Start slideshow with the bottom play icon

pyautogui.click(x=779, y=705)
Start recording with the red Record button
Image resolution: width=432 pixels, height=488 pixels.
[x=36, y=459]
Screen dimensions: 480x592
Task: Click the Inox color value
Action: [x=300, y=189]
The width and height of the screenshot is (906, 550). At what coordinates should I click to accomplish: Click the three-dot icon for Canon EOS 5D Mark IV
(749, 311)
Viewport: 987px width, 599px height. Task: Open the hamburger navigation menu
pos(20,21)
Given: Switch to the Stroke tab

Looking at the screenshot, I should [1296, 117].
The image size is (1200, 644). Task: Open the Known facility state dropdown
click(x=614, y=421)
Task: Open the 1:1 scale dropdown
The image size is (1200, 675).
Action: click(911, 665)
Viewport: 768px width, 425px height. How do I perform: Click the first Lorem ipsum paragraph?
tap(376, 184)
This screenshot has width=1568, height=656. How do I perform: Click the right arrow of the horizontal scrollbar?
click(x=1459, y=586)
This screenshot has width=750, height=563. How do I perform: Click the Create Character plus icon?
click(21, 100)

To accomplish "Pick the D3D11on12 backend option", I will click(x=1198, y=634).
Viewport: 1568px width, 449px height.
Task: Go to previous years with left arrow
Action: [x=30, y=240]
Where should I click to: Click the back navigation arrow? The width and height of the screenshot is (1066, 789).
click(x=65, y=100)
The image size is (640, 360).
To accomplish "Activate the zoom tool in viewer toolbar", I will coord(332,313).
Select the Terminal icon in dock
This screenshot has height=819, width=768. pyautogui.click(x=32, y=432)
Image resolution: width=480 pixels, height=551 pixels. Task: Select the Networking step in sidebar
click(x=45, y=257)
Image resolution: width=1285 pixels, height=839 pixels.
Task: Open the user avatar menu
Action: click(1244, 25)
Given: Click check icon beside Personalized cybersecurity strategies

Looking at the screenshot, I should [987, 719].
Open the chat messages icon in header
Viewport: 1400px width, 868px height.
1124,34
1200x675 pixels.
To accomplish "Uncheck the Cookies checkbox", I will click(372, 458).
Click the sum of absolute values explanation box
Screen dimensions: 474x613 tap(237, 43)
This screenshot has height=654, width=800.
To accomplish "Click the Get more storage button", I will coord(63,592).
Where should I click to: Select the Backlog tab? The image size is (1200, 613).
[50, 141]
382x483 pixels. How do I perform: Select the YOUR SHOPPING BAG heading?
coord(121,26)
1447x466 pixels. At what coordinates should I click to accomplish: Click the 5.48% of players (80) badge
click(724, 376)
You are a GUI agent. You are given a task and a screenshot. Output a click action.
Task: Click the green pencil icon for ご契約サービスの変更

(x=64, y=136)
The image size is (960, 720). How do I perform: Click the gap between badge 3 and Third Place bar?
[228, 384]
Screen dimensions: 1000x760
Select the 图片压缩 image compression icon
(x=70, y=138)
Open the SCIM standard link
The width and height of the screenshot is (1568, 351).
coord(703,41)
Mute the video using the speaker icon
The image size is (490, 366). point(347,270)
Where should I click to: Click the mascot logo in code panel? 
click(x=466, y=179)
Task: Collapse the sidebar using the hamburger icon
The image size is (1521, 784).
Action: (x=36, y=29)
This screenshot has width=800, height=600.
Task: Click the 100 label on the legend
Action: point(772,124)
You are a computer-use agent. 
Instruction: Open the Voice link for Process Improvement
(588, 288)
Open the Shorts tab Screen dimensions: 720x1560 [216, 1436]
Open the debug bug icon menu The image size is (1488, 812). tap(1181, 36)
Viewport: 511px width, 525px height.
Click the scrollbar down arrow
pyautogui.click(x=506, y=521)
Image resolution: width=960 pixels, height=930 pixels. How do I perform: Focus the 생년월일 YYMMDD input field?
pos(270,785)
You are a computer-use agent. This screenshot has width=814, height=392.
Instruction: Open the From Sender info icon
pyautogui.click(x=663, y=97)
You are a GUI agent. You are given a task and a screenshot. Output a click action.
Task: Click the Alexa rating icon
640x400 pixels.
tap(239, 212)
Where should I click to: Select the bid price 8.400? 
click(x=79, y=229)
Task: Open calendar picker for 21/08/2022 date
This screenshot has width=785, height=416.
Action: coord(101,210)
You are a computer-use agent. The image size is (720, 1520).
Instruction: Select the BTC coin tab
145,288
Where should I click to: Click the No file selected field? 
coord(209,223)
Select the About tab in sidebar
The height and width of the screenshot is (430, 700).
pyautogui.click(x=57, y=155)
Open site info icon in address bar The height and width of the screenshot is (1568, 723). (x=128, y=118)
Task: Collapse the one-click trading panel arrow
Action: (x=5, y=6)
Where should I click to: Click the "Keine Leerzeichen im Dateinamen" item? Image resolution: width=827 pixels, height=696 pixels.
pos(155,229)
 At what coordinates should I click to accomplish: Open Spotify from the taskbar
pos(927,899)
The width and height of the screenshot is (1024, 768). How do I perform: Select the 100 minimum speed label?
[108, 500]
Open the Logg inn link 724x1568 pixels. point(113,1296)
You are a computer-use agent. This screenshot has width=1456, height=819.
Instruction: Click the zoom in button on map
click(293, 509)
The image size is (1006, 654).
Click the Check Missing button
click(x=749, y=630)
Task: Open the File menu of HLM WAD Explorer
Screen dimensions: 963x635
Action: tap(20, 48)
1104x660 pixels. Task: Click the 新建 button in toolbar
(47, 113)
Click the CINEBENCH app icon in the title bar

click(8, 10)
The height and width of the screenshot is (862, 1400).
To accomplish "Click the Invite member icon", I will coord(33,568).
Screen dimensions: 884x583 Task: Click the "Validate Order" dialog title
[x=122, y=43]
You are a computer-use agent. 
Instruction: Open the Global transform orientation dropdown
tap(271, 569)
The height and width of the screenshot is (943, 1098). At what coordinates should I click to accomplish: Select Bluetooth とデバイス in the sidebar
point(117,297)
* * * * *
**Work order:**
What's needed is every entry, returned word for word.

**Solution below:**
Start slideshow with the bottom play icon

pyautogui.click(x=779, y=705)
Start recording with the red Record button
Image resolution: width=432 pixels, height=488 pixels.
[x=36, y=459]
Screen dimensions: 480x592
Task: Click the Inox color value
Action: [x=300, y=189]
The width and height of the screenshot is (906, 550). At what coordinates should I click to accomplish: Click the three-dot icon for Canon EOS 5D Mark IV
(749, 311)
Viewport: 987px width, 599px height. Task: Open the hamburger navigation menu
pos(20,21)
Given: Switch to the Stroke tab

Looking at the screenshot, I should [1296, 117].
The image size is (1200, 644). Task: Open the Known facility state dropdown
click(x=614, y=421)
Task: Open the 1:1 scale dropdown
The image size is (1200, 675).
Action: click(911, 665)
Viewport: 768px width, 425px height. How do I perform: Click the first Lorem ipsum paragraph?
tap(376, 184)
This screenshot has width=1568, height=656. How do I perform: Click the right arrow of the horizontal scrollbar?
click(x=1459, y=586)
This screenshot has width=750, height=563. How do I perform: Click the Create Character plus icon?
click(21, 100)

To accomplish "Pick the D3D11on12 backend option", I will click(x=1198, y=634).
Viewport: 1568px width, 449px height.
Task: Go to previous years with left arrow
Action: [x=30, y=240]
Where should I click to: Click the back navigation arrow? The width and height of the screenshot is (1066, 789).
click(x=65, y=100)
The image size is (640, 360).
To accomplish "Activate the zoom tool in viewer toolbar", I will coord(332,313).
Select the Terminal icon in dock
This screenshot has height=819, width=768. pyautogui.click(x=32, y=432)
Image resolution: width=480 pixels, height=551 pixels. Task: Select the Networking step in sidebar
click(x=45, y=257)
Image resolution: width=1285 pixels, height=839 pixels.
Task: Open the user avatar menu
Action: click(1244, 25)
Given: Click check icon beside Personalized cybersecurity strategies

Looking at the screenshot, I should [987, 719].
Open the chat messages icon in header
Viewport: 1400px width, 868px height.
1124,34
1200x675 pixels.
To accomplish "Uncheck the Cookies checkbox", I will click(372, 458).
Click the sum of absolute values explanation box
Screen dimensions: 474x613 tap(237, 43)
This screenshot has height=654, width=800.
To accomplish "Click the Get more storage button", I will coord(63,592).
Where should I click to: Select the Backlog tab? The image size is (1200, 613).
[50, 141]
382x483 pixels. How do I perform: Select the YOUR SHOPPING BAG heading?
coord(121,26)
1447x466 pixels. At what coordinates should I click to accomplish: Click the 5.48% of players (80) badge
click(724, 376)
You are a GUI agent. You are given a task and a screenshot. Output a click action.
Task: Click the green pencil icon for ご契約サービスの変更

(x=64, y=136)
The image size is (960, 720). How do I perform: Click the gap between badge 3 and Third Place bar?
[228, 384]
Screen dimensions: 1000x760
Select the 图片压缩 image compression icon
(x=70, y=138)
Open the SCIM standard link
The width and height of the screenshot is (1568, 351).
coord(703,41)
Mute the video using the speaker icon
The image size is (490, 366). point(347,270)
Where should I click to: Click the mascot logo in code panel? 
click(x=466, y=179)
Task: Collapse the sidebar using the hamburger icon
The image size is (1521, 784).
Action: (x=36, y=29)
This screenshot has width=800, height=600.
Task: Click the 100 label on the legend
Action: point(772,124)
You are a computer-use agent. 
Instruction: Open the Voice link for Process Improvement
(588, 288)
Open the Shorts tab Screen dimensions: 720x1560 [216, 1436]
Open the debug bug icon menu The image size is (1488, 812). tap(1181, 36)
Viewport: 511px width, 525px height.
Click the scrollbar down arrow
pyautogui.click(x=506, y=521)
Image resolution: width=960 pixels, height=930 pixels. How do I perform: Focus the 생년월일 YYMMDD input field?
pos(270,785)
You are a computer-use agent. This screenshot has width=814, height=392.
Instruction: Open the From Sender info icon
pyautogui.click(x=663, y=97)
You are a GUI agent. You are given a task and a screenshot. Output a click action.
Task: Click the Alexa rating icon
640x400 pixels.
tap(239, 212)
Where should I click to: Select the bid price 8.400? 
click(x=79, y=229)
Task: Open calendar picker for 21/08/2022 date
This screenshot has width=785, height=416.
Action: coord(101,210)
You are a computer-use agent. The image size is (720, 1520).
Instruction: Select the BTC coin tab
145,288
Where should I click to: Click the No file selected field? 
coord(209,223)
Select the About tab in sidebar
The height and width of the screenshot is (430, 700).
pyautogui.click(x=57, y=155)
Open site info icon in address bar The height and width of the screenshot is (1568, 723). (x=128, y=118)
Task: Collapse the one-click trading panel arrow
Action: (x=5, y=6)
Where should I click to: Click the "Keine Leerzeichen im Dateinamen" item? Image resolution: width=827 pixels, height=696 pixels.
pos(155,229)
 At what coordinates should I click to accomplish: Open Spotify from the taskbar
pos(927,899)
The width and height of the screenshot is (1024, 768). How do I perform: Select the 100 minimum speed label?
[108, 500]
Open the Logg inn link 724x1568 pixels. point(113,1296)
You are a computer-use agent. This screenshot has width=1456, height=819.
Instruction: Click the zoom in button on map
click(293, 509)
The image size is (1006, 654).
Click the Check Missing button
click(x=749, y=630)
Task: Open the File menu of HLM WAD Explorer
Screen dimensions: 963x635
Action: tap(20, 48)
1104x660 pixels. Task: Click the 新建 button in toolbar
(47, 113)
Click the CINEBENCH app icon in the title bar

click(8, 10)
The height and width of the screenshot is (862, 1400).
To accomplish "Click the Invite member icon", I will coord(33,568).
Screen dimensions: 884x583 Task: Click the "Validate Order" dialog title
[x=122, y=43]
You are a computer-use agent. 
Instruction: Open the Global transform orientation dropdown
tap(271, 569)
The height and width of the screenshot is (943, 1098). At what coordinates should I click to accomplish: Select Bluetooth とデバイス in the sidebar
point(117,297)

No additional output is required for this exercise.